29.12.2013: Schumacher fährt um die Mittagszeit oberhalb von Meribel 4,5 Meter neben einer markierten Piste über einen Felsen, verliert die Kontrolle und prallt mit dem Kopf auf einen weiteren, 10,4 Meter von dem ersten entfernten Felsen. Bergretter versorgen Schumacher. Er ist ansprechbar, aber verwirrt. Sein Helm ist bei dem Aufschlag zerbrochen. Der Rettungshubschrauber bringt Schumacher ins Krankenhaus nach Moutiers, danach wird er ins Universitätskrankenhaus von Grenoble gebracht. Schumacher wird sofort notoperiert. Er hat ein Kopftrauma mit Koma. Am Abend berichten französische Medien, dass der Deutsche in Lebensgefahr schwebe.

30.12.2013: Schumachers Zustand ist “außerordentlich ernst”. Schwere Verletzungen im Gehirn. “Wir sind beunruhigt über seinen Zustand”, betont ein Mediziner. Keine Prognose zu Überlebenschancen. Die Ärzte operieren Schumacher ein zweites Mal, um den Druck weiter zu verringern.

7.1.2014: Schumachers Frau Corinna fordert die Medien auf, Ärzte und Familie in Ruhe zu lassen und das Krankenhaus zu verlassen.

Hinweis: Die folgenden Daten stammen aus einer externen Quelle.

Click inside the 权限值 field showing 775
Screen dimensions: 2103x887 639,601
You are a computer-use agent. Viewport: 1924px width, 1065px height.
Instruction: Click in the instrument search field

8.1.2014: Die Ermittler erklären bei einer Pressekonferenz in Albertville, dass Schumacher nicht mit erhöhter Geschwindigkeit gefahren ist. Die Untersuchungen sind aber noch nicht abgeschlossen. Auch die Aufnahmen von Schumachers Helmkamera werden weiter ausgewertet.

17.1.2014: Schumachers Zustand wird als stabil angesehen. Jegliche Information über seinen Gesundheitszustand, die nicht von seinem behandelnden Ärzteteam oder seinem Management stammt, müsse als reine Spekulation betrachtet werden, betont Kehm.

30.1.2014: Managerin Kehm bestätigt, dass die Aufwachphase eingeleitet wurde.

17.2.2014: Die Staatsanwaltschaft teilt nach Abschluss der Ermittlungen mit, dass es keine Hinweise auf ein Fremdverschulden gibt und kein strafbares Verhalten vorliegt.

3.4.2014: Kehm spricht von Anzeichen, die “uns Mut machen” und dementiert Berichte über ein Wachkoma.

16.6.2014: Schumachers Managerin gibt bekannt, dass Schumacher das Spital in Grenoble verlassen hat und nicht mehr im Koma liegt. Wenig später wird bekannt, dass er nach Lausanne verlegt wurde.

9.9.2014: Die Rehabilitation von Schumacher werde ab sofort zu Hause fortgesetzt, vermeldete Kehm. Schumacher habe “in den vergangenen Wochen und Monaten der Schwere seiner Verletzung entsprechend Fortschritte gemacht, aber es liegt weiterhin ein langer und harter Weg vor ihm”. Seither wird Schumacher in seinem Haus in Gland am Genfer See behandelt.